¿Buscas una psicóloga online de confianza?
Pues antes que nada, te diré algo: Igual No soy yo.
O igual sí.
Porque hay que tener en cuenta que no todos los enfoques sirven para todos los problemas, ni mi manera de trabajar encaja con todo el mundo.
Para saber si mi enfoque te puede encajar o no, te cuento:
Yo no vendo unicornios rosas ni soluciones de «piensa positivo y el universo te proveerá».
Mi enfoque se centra en trabajar de forma estratégica y humana para que dejar de pelearnos con nosotros mismos.
Si sientes que tu radio interna de autocrítica tiene el volumen demasiado alto, sigue leyendo.
Basado en ciencia pero con humanidad y cercanía.
1. Definiremos el problema
Veremos en qué consiste y cómo te afecta en el día a día, cómo lo vives y qué soluciones has intentado. Definiremos también el objetivo terapéutico (el lugar al que queremos llegar y hasta dónde te acompañaré yo)
2. trazaremos el mapa
Trazaremos el mapa juntos. Crearemos un plan de acción basado en ACT (Aceptación y Compromiso) y Autocompasión, adaptado a lo que estás viviendo ahora mismo y a los objetivos que quieras trabajar. No se trata de iniciar un proceso indefinido. Mi intención es acompañarte el tiempo necesario, con un enfoque práctico y orientado a que puedas ganar autonomía cuanto antes. Para que tengas una referencia: la media suele situarse en torno a 6 sesiones (a veces son 4, en otros casos pueden ser 8 o 10), dependiendo de la situación y de los objetivos.
3. Entrenaremos
Sí, te propondré tareas y ejercicios entre sesiones. Porque saber por qué te pasa algo ayuda… pero lo que transforma es lo que haces con eso. La clave está en practicar y dar pasos concretos fuera de la consulta.
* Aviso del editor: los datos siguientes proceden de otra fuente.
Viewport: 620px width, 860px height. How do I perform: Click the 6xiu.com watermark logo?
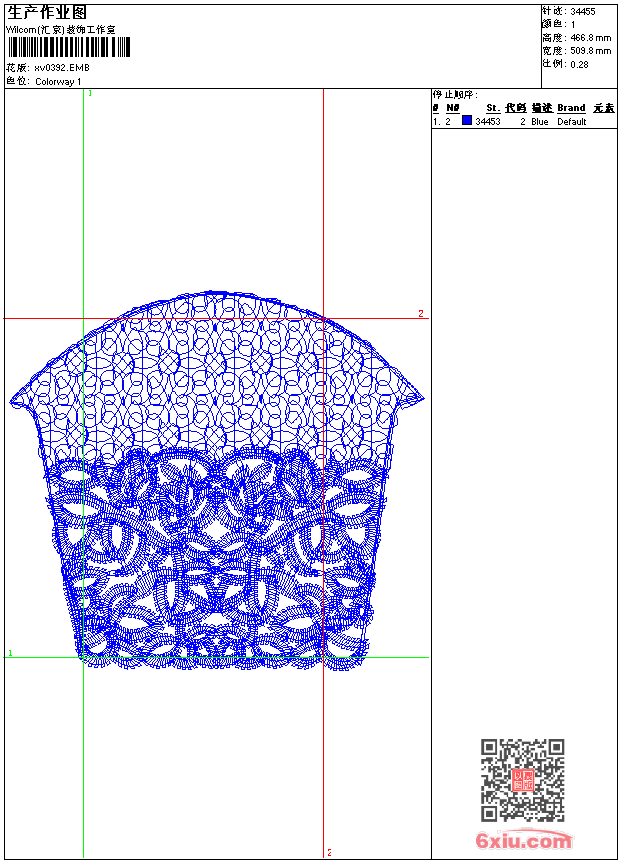tap(524, 841)
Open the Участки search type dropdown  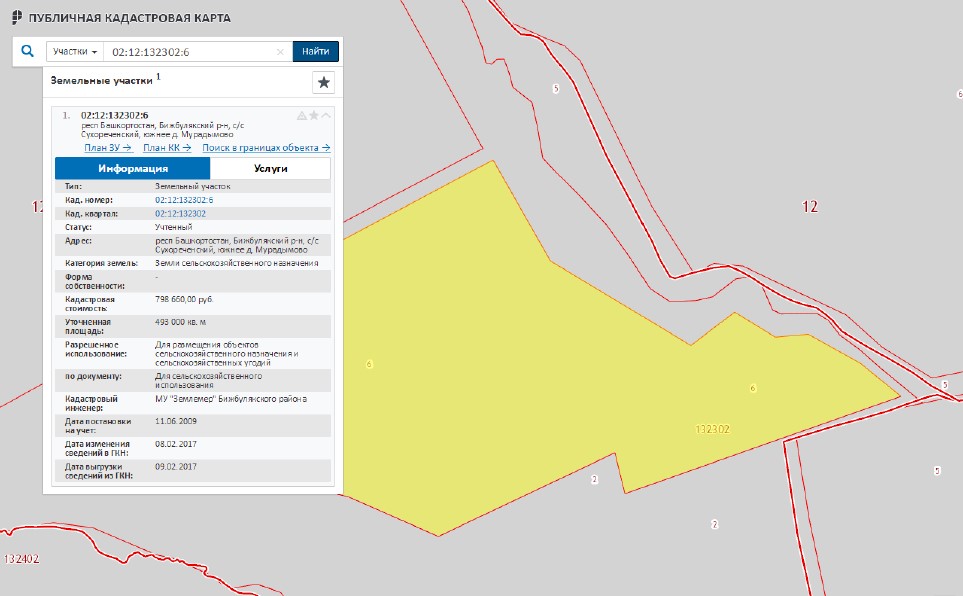(75, 52)

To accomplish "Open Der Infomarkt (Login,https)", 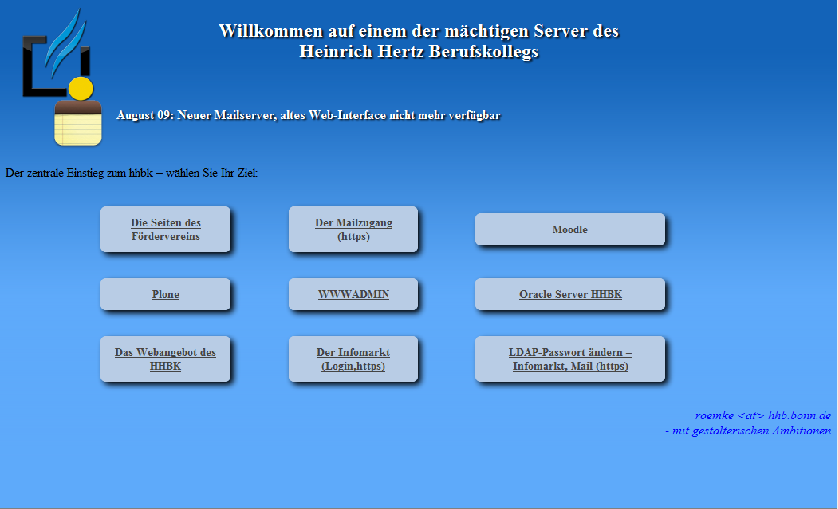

4. Revisaremos y ajustaremos
Evaluaremos el proceso de forma periódica para ver qué está funcionando y qué necesita modificarse. Si algo no encaja, lo adaptamos. La terapia es un proceso dinámico, no un guion rígido.
Mi manera de trabajar
NO es para ti si:
Buscas un diagnóstico tradicional:
No centro el trabajo en el diagnóstico, sino en tu experiencia. Más allá de la etiqueta, lo relevante es cómo el problema está impactando en tu vida y qué dirección quieres tomar. Dos personas pueden compartir el mismo diagnóstico y, sin embargo, necesitar intervenciones muy diferentes.
Quieres analizar tu infancia durante años:
El pasado importa para entender el presente, sí,. Pero yo trabajo del presente hacia el futuro. Si solo quieres mirar atrás, hay otros enfoques mejores para eso.
Solo buscas desahogarte:
Para eso están los amigos (y, además, es gratis). En terapia te escucharé, por supuesto. Pero mi trabajo no es solo escuchar: es ayudarte a entender lo que te ocurre y darte herramientas concretas para que puedas cambiar aquello que te duele. Si vienes únicamente a soltar lastre en la sesión ,sin intención de hacer ajustes en tu día a día eso no es terapia. La terapia requiere implicación, práctica y movimiento.
Buscas un parche rápido:
La salud mental funciona como el entrenamiento físico: puedo ayudarte a trazar el plan, enseñarte la técnica y acompañarte en el proceso, pero el trabajo lo haces tú en tu día a día.